GRINGOS FORA! - Os surfistas estrangeiros não conseguiram impedir uma decisão verde-amarela em Santa Catarina. Os últimos caíram nas semifinais. O havaiano Dusty Payne contundiu-se no final da primeira bateria do dia, contra Miguel Pupo nas quartas-de-final, sendo batido por Gabriel Medina na semi. Depois, Neco Padaratz voltou a usar toda a sua experiência e conhecimento do mar da Praia Mole para despachar outro jovem talento da nova geração, o aussie Matt Wilkinson. Já os americanos Patrick Gudauskas e Austin Ware perderam nas quartas-de-final que abriram o último dia.

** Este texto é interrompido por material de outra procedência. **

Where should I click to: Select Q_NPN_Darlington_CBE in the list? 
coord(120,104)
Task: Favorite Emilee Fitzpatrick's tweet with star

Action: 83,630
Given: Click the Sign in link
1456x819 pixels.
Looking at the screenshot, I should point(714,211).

“Foi bom porque ganhei mais 1.875 pontos, mas estou desapontado por esta ser a terceira vez que perco nas semifinais esse ano. Eu queria muito ir pra final. Ainda peguei uma onda no fim, mas os juízes não me deram a nota que eu precisava”, lamentou Matt Wilkinson. Já Dusty Payne comentou sobre a contusão na abertura das quartas-de-final. “Não sei exatamente o que aconteceu, mas machuquei forte minhas costas num aéreo e não estava nem conseguindo andar direito. Tudo bem. Foi um bom resultado e vou tentar me recuperar bem para o próximo evento”.

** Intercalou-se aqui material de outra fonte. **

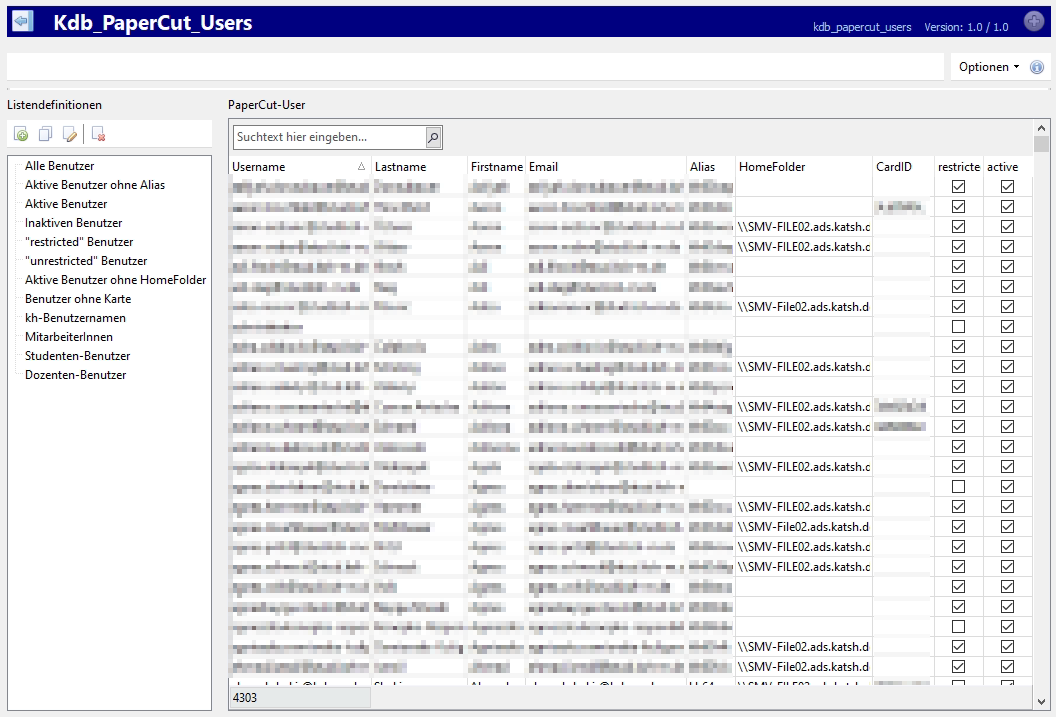1056x717 pixels.
Task: Open the blue info icon beside Optionen
Action: tap(1037, 67)
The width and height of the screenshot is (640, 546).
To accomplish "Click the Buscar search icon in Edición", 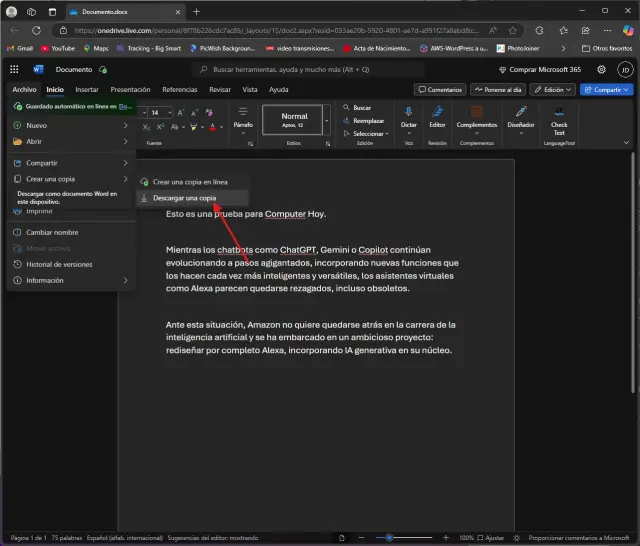I will [346, 107].
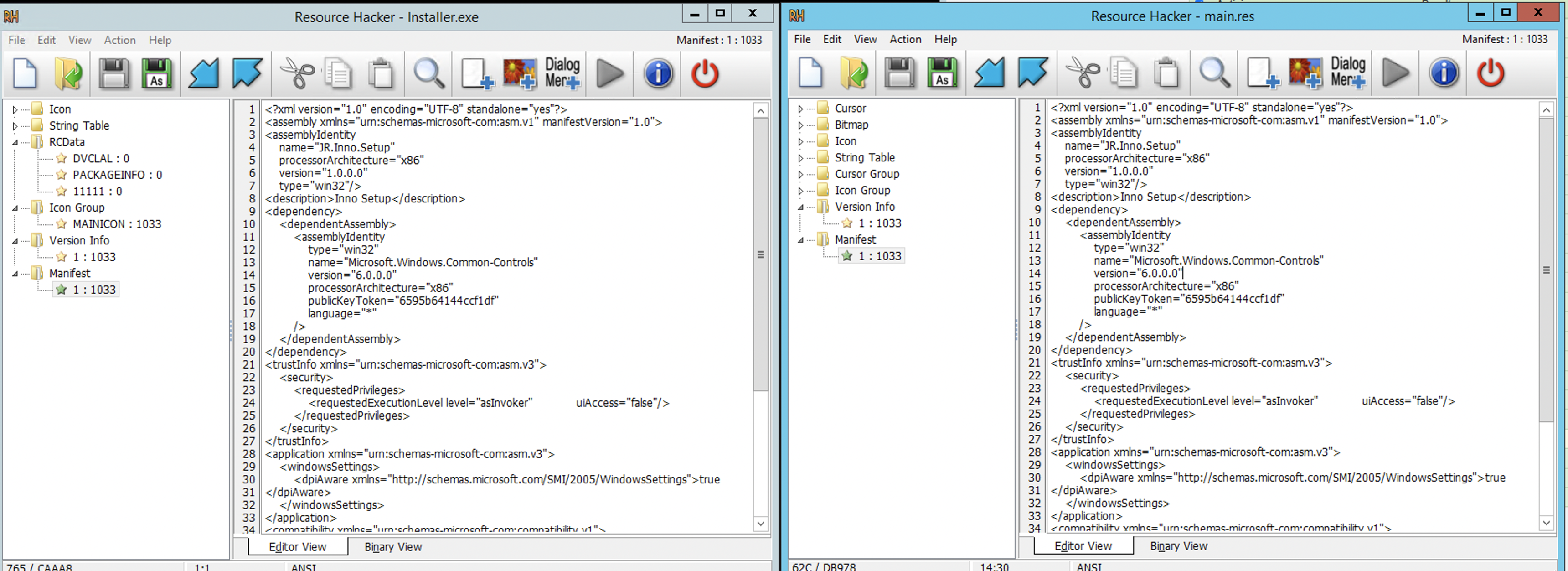The width and height of the screenshot is (1568, 571).
Task: Open Dialog Merge tool in Installer.exe window
Action: click(x=562, y=74)
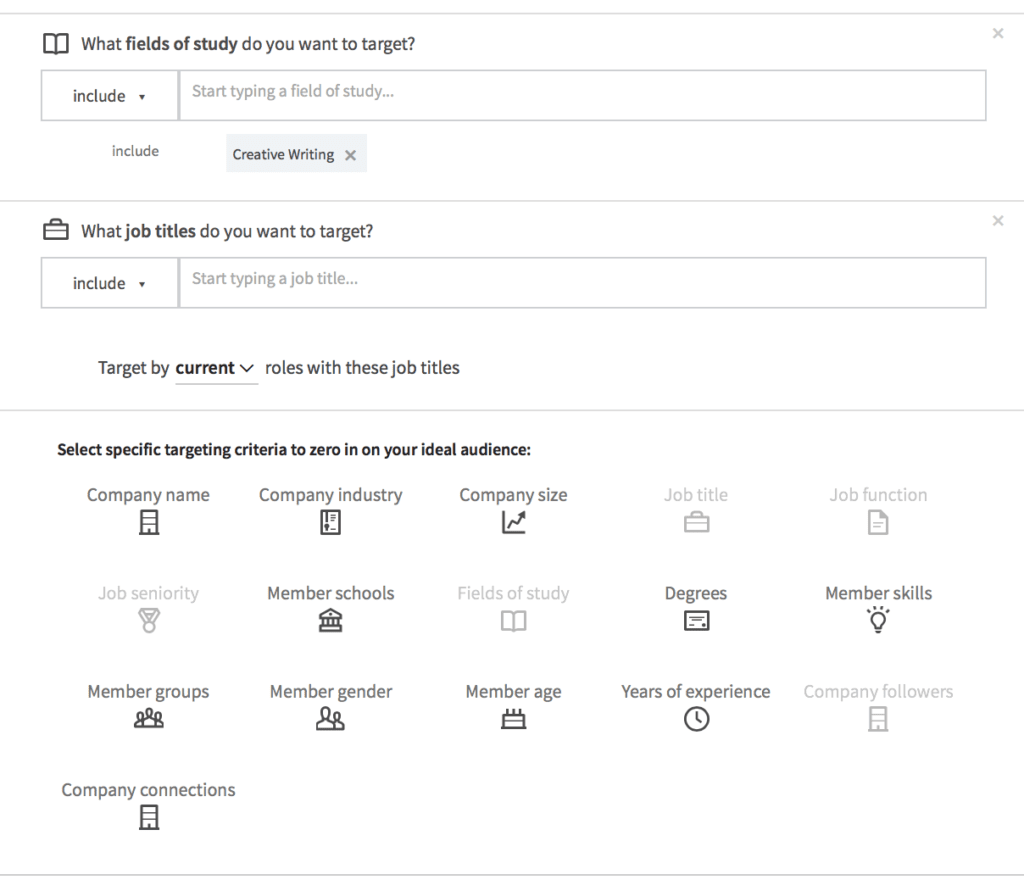
Task: Select the Company connections icon
Action: click(x=148, y=818)
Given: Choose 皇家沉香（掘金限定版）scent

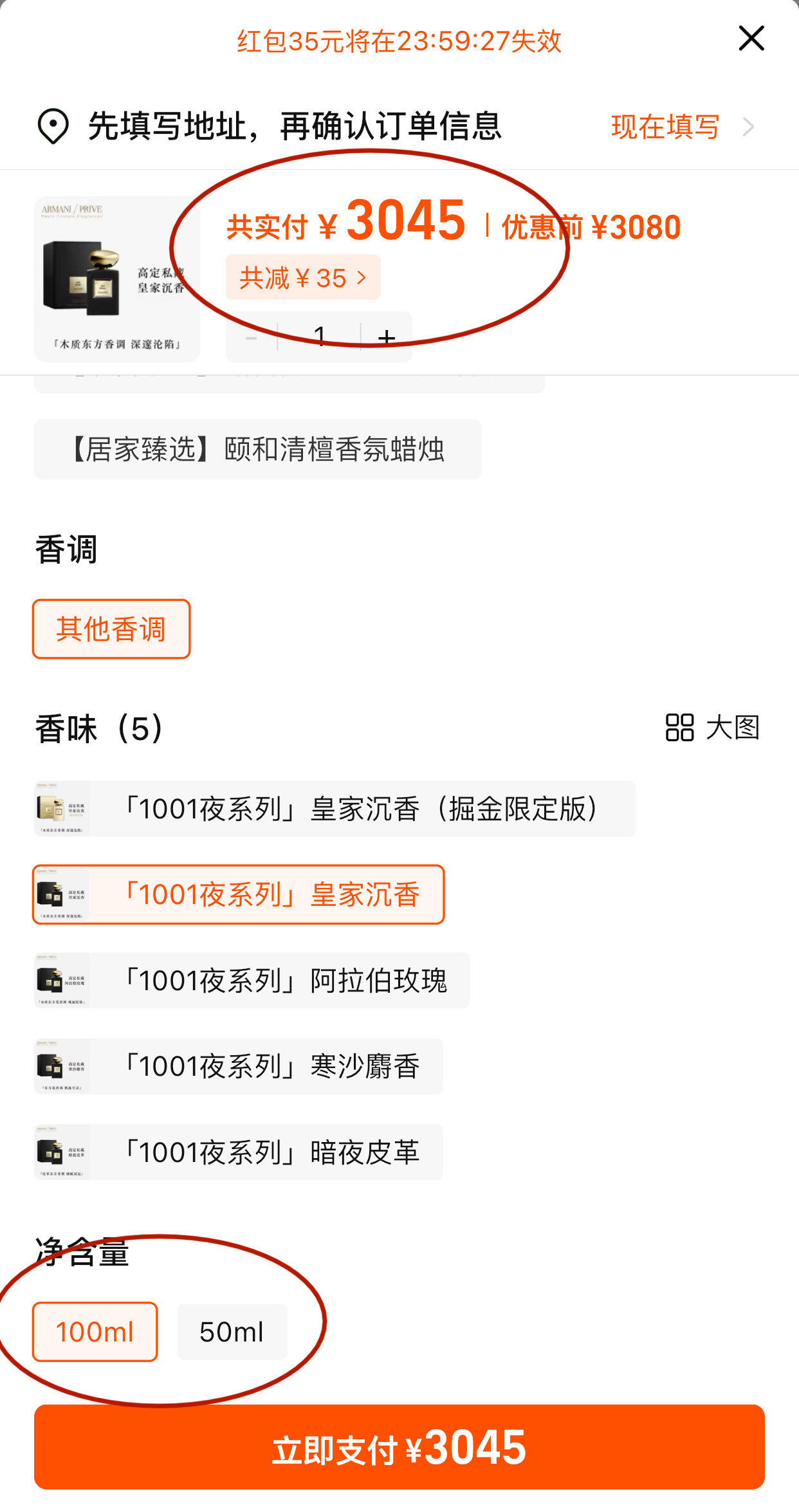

MUDANÇAS NO G-15 – O Maresia Surf International provocou apenas duas mudanças de nomes entre os 15 surfistas que o WQS indica para completar os top-45 do ASP World Tour. O norte-americano Nathan Yeomans e o australiano Leigh Sedley tiraram as vagas do catarinense Marco Polo, que perdeu logo na estréia na Praia Mole, e o irlandês Glenn Hall, que não veio para o Brasil. As maiores alterações ocorreram dentro do G-15 do WQS. O potiguar Jadson André é o novo líder do ranking e o único brasileiro da lista. Já Matt Wilkinson parou na semifinal pela terceira vez esse ano, mas ganhou seis posições, subindo para o sexto lugar na classificação geral das dezenove etapas completadas em Floripa.

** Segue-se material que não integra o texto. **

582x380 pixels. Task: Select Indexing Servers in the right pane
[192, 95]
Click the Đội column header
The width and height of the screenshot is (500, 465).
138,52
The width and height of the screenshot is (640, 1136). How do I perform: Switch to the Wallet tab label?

Apesar de não atingir seu objetivo que era chegar na final, o potiguar Jadson André ficou feliz com o quinto lugar que lhe garantiu a liderança no ranking do WQS 2009. “O Neco é um cara muito experiente. Ele competiu num lugar que ninguém imaginava, ali do lado direito, teve sorte também que as ondas vieram para ele para começar com dois high-scores (notas altas), mas mantive a tranquilidade. Eu sabia que poderia virar com uma combinação de um 7 com um 9, ou dois 8 e pouco. A nota 7 eu consegui e tentei buscar a outra nota. Arrisquei um aéreo grandão que poderia tirar isso, mas não completei e agora é bola pra frente. Estou na liderança do circuito agora, mas a galera ta toda colada. Vamos agora pra Saquarema tentar outro bom resultado lá para aumentar essa vantagem”, promete o potiguar-voador.